The occurrence and progression of intestinal cancer are complex, multifactorial processes in which tumor stem cells are believed to play a crucial role. An in-depth understanding of their molecular mechanisms holds imperative clinical significance for improving intestinal cancer treatment. HT-29 and HCT116intestinal cancer cell lines were utilized as research models. The experimental group (group E) and control group (group C) were established by transfecting the hnRNPA1 subtype and empty vector, respectively. The expression (EP) levels of hnRNPA1 and changes in Wnt/β-catenin signaling-related markers were evaluated using techniques such as RNA extraction, reverse transcription reactions, real-time quantitative PCR (RT qPCR), and protein extraction. The EP of tumor stem cell markers CD133 and CD44 was assessed using immunohistochemistry. Additionally, cell invasion assays, scratch assays, and cell counting kit-8 (CCK-8) proliferation assays were conducted.
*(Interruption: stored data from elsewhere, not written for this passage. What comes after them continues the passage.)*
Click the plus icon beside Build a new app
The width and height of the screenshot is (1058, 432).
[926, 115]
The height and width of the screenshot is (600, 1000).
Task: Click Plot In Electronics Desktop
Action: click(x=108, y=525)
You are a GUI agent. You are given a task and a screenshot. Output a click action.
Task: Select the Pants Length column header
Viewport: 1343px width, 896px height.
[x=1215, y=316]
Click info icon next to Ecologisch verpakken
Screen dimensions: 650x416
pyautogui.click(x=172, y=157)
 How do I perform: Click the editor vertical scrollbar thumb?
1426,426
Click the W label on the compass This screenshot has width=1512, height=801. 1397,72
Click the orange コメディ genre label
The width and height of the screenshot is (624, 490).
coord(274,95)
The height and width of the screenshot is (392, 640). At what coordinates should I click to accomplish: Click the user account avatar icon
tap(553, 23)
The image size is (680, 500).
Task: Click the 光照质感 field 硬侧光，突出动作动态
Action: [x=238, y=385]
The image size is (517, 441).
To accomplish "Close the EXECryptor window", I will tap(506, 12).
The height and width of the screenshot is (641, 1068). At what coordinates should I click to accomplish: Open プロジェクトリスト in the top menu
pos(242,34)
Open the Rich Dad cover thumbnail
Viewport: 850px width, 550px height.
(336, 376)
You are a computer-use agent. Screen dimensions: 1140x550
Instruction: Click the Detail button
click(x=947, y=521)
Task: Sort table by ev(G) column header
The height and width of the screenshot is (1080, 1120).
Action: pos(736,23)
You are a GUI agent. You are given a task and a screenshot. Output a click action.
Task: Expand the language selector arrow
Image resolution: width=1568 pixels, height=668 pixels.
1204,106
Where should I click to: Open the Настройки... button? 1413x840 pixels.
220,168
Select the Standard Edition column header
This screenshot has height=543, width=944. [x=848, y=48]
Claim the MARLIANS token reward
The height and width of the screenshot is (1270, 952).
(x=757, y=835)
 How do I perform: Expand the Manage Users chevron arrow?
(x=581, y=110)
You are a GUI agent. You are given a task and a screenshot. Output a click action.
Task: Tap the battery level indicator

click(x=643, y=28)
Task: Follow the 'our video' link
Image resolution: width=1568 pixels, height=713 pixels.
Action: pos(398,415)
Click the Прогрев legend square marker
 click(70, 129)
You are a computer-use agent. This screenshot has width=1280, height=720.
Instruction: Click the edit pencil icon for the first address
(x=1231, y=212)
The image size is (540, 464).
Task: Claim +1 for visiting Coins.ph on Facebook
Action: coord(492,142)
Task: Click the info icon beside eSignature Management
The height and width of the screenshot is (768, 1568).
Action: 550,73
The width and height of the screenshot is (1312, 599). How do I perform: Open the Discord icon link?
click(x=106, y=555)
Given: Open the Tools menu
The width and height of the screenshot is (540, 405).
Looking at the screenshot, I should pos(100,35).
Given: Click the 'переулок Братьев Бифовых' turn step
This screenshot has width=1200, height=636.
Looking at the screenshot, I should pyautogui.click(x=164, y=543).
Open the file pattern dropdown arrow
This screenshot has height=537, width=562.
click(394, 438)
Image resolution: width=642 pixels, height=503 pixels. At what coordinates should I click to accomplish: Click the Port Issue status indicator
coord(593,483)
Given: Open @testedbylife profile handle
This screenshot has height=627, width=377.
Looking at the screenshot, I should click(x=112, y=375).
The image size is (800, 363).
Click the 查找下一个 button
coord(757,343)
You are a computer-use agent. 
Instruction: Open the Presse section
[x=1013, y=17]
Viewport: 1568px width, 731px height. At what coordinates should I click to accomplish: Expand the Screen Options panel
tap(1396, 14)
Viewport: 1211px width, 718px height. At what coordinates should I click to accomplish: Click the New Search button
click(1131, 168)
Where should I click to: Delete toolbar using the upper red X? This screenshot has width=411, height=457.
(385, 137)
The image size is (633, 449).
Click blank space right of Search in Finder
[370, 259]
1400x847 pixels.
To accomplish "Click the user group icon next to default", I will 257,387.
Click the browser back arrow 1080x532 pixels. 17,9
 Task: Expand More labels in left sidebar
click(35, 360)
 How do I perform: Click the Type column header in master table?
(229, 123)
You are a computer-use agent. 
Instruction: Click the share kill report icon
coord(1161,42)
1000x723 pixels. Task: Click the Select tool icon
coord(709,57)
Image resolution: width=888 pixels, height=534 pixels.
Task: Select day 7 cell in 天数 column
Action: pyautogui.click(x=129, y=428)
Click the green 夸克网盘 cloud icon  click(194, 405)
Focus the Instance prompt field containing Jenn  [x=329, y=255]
Furthermore, a mouse tumor model was established to observe the growth of tumors in both groups. overexpression (OP) of hnRNPA1 in group E greatly increased the protein EP levels of β-catenin, Axin2, and Cyclin D1 and exhibited a higher positivity rate for CD133 and CD44. The invasive, migratory, and proliferative abilities of cells in group E were notably enhanced, and tumor growth was observably faster versus group C. OP of hnRNPA1 was closely associated with the activation of Wnt/β-catenin signaling and promoted the proliferation and invasive capacity of tumor cells. hnRNPA1 played an imperative role in intestinal cancer stem cells.